DATA EXTRACT section start

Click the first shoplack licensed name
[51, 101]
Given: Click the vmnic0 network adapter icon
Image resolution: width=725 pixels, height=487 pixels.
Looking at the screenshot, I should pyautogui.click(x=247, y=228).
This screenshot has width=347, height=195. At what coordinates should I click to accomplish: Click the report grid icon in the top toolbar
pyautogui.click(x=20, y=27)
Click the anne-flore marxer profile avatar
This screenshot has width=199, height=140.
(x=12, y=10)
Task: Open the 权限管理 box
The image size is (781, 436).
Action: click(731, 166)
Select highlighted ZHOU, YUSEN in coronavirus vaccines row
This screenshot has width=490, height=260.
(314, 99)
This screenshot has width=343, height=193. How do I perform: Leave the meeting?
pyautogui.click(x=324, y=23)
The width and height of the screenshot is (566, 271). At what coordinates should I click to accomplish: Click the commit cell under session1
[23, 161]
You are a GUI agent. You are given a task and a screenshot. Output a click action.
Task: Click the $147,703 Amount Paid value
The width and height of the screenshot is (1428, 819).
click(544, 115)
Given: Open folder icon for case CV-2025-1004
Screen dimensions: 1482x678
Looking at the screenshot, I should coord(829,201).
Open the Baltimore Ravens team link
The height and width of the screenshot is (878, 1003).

DATA EXTRACT section end
DATA EXTRACT section start

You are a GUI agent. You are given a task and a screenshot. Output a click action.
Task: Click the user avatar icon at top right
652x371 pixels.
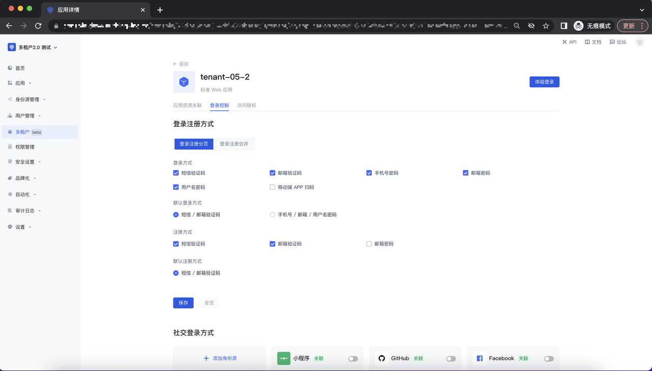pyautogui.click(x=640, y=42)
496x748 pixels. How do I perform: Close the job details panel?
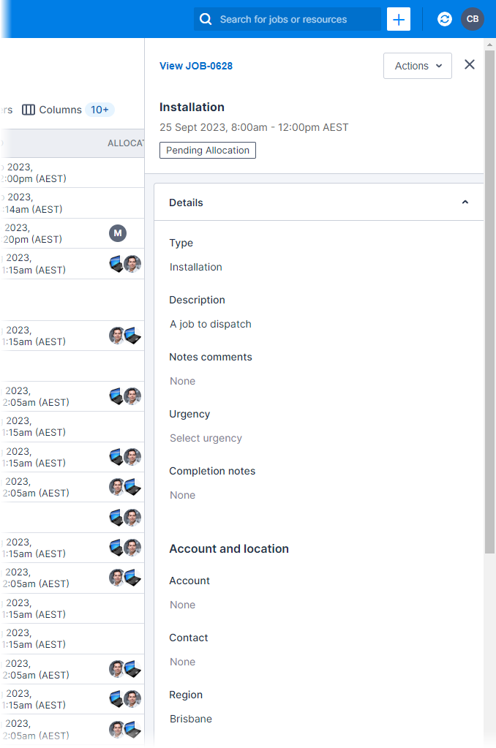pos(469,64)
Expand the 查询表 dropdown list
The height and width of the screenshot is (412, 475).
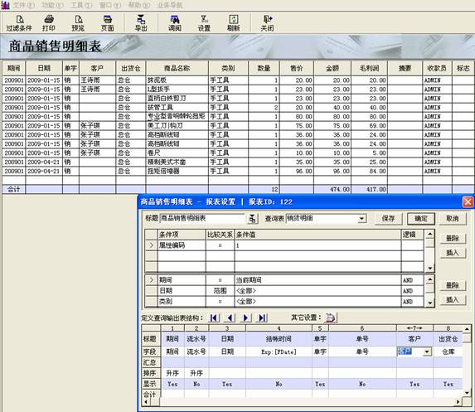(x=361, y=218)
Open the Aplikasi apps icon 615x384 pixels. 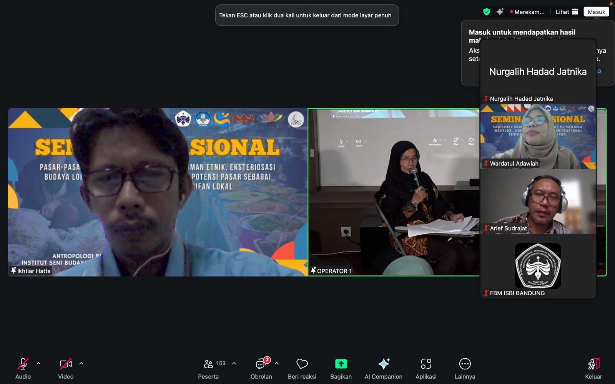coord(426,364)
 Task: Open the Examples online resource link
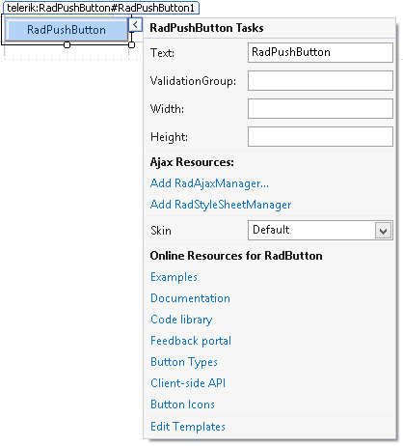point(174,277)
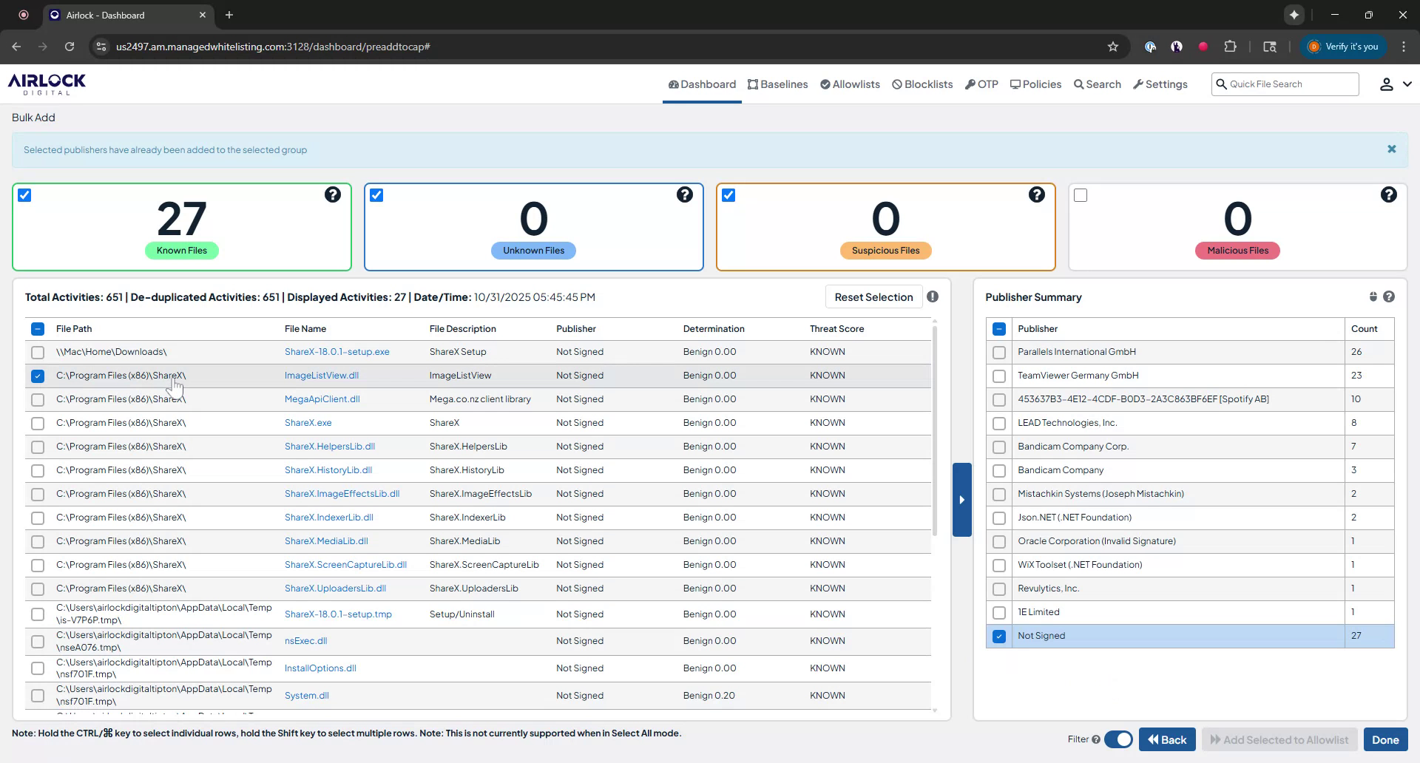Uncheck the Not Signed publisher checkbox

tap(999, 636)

DATA EXTRACT section end

* HOW TO COMPLETE THIS TASK:
When you reach the line in the material above that holds "The width and height of the screenshot is (566, 271).", begin reproducing lines exactly, and stop after the line that holds "The height and width of the screenshot is (878, 1003).".

* EXERCISE RESPONSE:
The width and height of the screenshot is (566, 271). At what coordinates should I click to accomplish: Click the commit cell under session1
[23, 161]
You are a GUI agent. You are given a task and a screenshot. Output a click action.
Task: Click the $147,703 Amount Paid value
The width and height of the screenshot is (1428, 819).
click(544, 115)
Given: Open folder icon for case CV-2025-1004
Screen dimensions: 1482x678
Looking at the screenshot, I should coord(829,201).
Open the Baltimore Ravens team link
The height and width of the screenshot is (878, 1003).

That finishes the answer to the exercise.